The `speedrun.sh` script was hardcoding `NPROC_PER_NODE=8` if any GPU capability was detected, causing crashes on systems with fewer than 8 GPUs. Additionally, `nanochat/common.py` was autodetecting "cuda" even if `torch.cuda.device_count()` was 0 on some ROCm builds, leading to "invalid device ordinal" errors.
Changes:
- `speedrun.sh`: Dynamically set `NPROC_PER_NODE` using `torch.cuda.device_count()`.
- `nanochat/common.py`: Ensure `autodetect_device_type` only returns "cuda" if devices are actually present.
Uninstalling the conflicting `triton` package (upstream) on AMD systems often removes the `triton` directory shared with `pytorch-triton-rocm`, breaking the latter. This caused `ImportError: cannot import name 'Config' from 'triton'`.
This change adds a step to force reinstall `pytorch-triton-rocm` immediately after uninstalling `triton`, ensuring the correct package is present and intact for the runtime.
On AMD ROCm environments, `uv run` was detecting that the manually uninstalled `triton` package was missing (since it's a transitive dependency of `torch`) and reinstalling it during the tokenizer build step.
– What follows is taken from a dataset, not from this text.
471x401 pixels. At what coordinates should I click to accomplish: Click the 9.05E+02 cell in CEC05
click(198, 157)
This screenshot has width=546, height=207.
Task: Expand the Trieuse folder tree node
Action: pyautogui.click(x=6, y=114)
This caused `ImportError: cannot import name 'Config' from 'triton'` due to conflict with `pytorch-triton-rocm`.
This change adds `--no-sync` to the `uv run` command for building the tokenizer, preventing `uv` from undoing the manual uninstallation of `triton`.
Explicitly uninstall `triton` when AMD GPU is detected.
The standard `triton` package (often pulled by NVIDIA dependencies or accident)
conflicts with `pytorch-triton-rocm` on AMD systems, causing
`ImportError: cannot import name 'Config' from 'triton'`.
This change ensures a clean ROCm environment by removing the conflicting package.
Also retains the `uv run --extra $EXTRAS` fix from the previous step.
Explicitly pass `--extra $EXTRAS` to `uv run` when building the tokenizer.
This prevents `uv` from reverting to the default (NVIDIA) dependency set
during the `maturin` build step, ensuring the correct PyTorch version
(ROCm) is preserved on AMD hardware.